▶ _PAGE TEXT_:
★ ★ ★

Hypocrite Father

Updated on September 17, 2007
L.G. asks from Kennesaw, GA
6 answers

I lost primary custody to my child’s father about a year ago. He won simply because the girl he was living with and dating had a lawyer in the family and well I guess it’s who you know that wins the case. Anyway I’m a great mother dealing with the cards life has dealt me. I have my son every Wednesdays and every 2nd and 4th weekend. His father and I were doing it every other weekend until he got mad at me. I’m dealing with a jerk.

So anyways the new problem is my ex is always trying to control the situation. Regardless to what it is. But now I’ve start new kickboxing classes. I go three times a week. Monday, Wednesday, and Friday. 6:30 am. My son’s dad drops him off around 7:15. but since I don’t get out of class till 7:20 I asked him to just drop my son off at the daycare (which doesn’t cost him any money) on his way to work and I’ll pick him up straight from the gym.

★ ★ ★

▶ _MATERIAL PROVIDED_:
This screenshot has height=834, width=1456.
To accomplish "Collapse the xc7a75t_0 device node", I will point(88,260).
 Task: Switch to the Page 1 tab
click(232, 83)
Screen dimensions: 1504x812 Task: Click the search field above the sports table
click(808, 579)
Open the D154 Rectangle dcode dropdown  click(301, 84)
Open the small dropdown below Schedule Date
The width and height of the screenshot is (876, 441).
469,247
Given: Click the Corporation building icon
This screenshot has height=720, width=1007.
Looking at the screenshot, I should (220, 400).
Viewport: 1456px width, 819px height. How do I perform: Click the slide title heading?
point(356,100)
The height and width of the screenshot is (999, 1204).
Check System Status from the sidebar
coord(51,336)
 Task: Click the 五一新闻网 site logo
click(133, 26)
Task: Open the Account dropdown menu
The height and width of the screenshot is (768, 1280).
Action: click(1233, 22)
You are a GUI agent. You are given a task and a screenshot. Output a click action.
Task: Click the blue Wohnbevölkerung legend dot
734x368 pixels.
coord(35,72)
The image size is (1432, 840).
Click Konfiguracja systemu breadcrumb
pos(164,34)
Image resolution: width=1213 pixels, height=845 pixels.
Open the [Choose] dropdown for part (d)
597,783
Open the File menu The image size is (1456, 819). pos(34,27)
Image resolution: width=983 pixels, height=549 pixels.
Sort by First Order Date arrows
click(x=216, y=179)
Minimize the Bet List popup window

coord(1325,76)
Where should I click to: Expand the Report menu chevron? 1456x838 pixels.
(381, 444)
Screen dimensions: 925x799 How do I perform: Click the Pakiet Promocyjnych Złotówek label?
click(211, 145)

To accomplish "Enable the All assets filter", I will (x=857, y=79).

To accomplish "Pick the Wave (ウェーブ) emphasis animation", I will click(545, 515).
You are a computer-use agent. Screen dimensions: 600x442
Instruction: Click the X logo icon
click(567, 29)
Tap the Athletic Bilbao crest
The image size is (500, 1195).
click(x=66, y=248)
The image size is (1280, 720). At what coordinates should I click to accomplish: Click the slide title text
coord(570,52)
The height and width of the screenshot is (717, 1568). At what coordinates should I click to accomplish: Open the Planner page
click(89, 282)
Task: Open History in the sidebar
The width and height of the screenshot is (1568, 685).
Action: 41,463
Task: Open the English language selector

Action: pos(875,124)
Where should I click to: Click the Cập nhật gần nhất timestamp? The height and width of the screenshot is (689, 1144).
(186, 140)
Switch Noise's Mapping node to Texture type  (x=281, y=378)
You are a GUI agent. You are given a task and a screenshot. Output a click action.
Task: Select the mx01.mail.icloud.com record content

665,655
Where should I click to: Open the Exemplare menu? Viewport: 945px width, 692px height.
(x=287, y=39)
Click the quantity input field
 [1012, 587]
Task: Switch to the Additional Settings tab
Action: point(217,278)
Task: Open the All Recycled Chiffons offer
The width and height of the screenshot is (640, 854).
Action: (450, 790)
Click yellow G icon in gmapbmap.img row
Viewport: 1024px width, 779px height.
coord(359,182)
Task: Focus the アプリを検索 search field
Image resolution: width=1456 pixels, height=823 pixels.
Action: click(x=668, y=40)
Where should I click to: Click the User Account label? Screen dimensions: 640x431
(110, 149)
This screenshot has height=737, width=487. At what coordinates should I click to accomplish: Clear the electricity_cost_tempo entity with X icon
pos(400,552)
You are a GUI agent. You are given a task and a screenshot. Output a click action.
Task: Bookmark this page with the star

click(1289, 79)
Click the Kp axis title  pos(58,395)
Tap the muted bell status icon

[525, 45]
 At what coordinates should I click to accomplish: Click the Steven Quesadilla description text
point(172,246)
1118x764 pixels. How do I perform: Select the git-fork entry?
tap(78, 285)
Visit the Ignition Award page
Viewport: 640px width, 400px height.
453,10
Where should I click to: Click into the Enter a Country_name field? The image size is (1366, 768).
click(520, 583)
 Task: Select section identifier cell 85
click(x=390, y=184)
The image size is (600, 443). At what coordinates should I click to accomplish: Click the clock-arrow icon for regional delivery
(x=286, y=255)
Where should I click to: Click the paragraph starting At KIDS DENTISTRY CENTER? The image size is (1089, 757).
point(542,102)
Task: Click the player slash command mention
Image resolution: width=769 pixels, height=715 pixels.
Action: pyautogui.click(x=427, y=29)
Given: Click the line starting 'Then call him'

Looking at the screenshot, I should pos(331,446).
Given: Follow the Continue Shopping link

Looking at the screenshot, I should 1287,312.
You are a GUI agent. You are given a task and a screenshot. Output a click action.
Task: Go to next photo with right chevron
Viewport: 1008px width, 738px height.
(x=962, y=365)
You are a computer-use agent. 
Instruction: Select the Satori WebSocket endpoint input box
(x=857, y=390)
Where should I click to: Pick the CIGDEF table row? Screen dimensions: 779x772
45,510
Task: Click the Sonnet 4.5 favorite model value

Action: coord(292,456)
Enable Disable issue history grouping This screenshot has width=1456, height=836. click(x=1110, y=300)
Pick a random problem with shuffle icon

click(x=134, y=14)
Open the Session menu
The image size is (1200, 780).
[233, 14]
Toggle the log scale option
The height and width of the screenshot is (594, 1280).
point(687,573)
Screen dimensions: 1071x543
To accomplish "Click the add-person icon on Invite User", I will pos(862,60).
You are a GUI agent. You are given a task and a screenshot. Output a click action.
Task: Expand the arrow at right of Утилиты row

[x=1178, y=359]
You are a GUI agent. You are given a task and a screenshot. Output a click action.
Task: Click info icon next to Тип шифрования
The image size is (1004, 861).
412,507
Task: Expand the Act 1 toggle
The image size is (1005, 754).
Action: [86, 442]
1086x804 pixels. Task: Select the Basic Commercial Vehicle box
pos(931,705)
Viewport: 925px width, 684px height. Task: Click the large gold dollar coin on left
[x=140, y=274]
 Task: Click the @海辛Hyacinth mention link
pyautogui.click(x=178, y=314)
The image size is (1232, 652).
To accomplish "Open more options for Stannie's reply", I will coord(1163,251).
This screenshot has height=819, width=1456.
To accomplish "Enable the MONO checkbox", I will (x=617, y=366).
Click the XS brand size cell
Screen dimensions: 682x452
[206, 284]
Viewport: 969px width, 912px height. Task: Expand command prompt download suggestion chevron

★ ★ ★

▶ _EXERCISES_:
a - Answer these from the custody post:
(i) From which city and state is L.G. asking?
(ii) Which weekends does the writer have the son?
(iii) At what time do the writer's kickboxing classes start?
b - Rewrite the custody post between "I lost primary" and "from the gym.", inclusive, changing "kickboxing" to "yoga".

▶ _IN RESPONSE_:
a -
(i) Kennesaw, GA
(ii) Every 2nd and 4th weekend
(iii) 6:30 am

b -
I lost primary custody to my child’s father about a year ago. He won simply because the girl he was living with and dating had a lawyer in the family and well I guess it’s who you know that wins the case. Anyway I’m a great mother dealing with the cards life has dealt me. I have my son every Wednesdays and every 2nd and 4th weekend. His father and I were doing it every other weekend until he got mad at me. I’m dealing with a jerk.

So anyways the new problem is my ex is always trying to control the situation. Regardless to what it is. But now I’ve start new yoga classes. I go three times a week. Monday, Wednesday, and Friday. 6:30 am. My son’s dad drops him off around 7:15. but since I don’t get out of class till 7:20 I asked him to just drop my son off at the daycare (which doesn’t cost him any money) on his way to work and I’ll pick him up straight from the gym.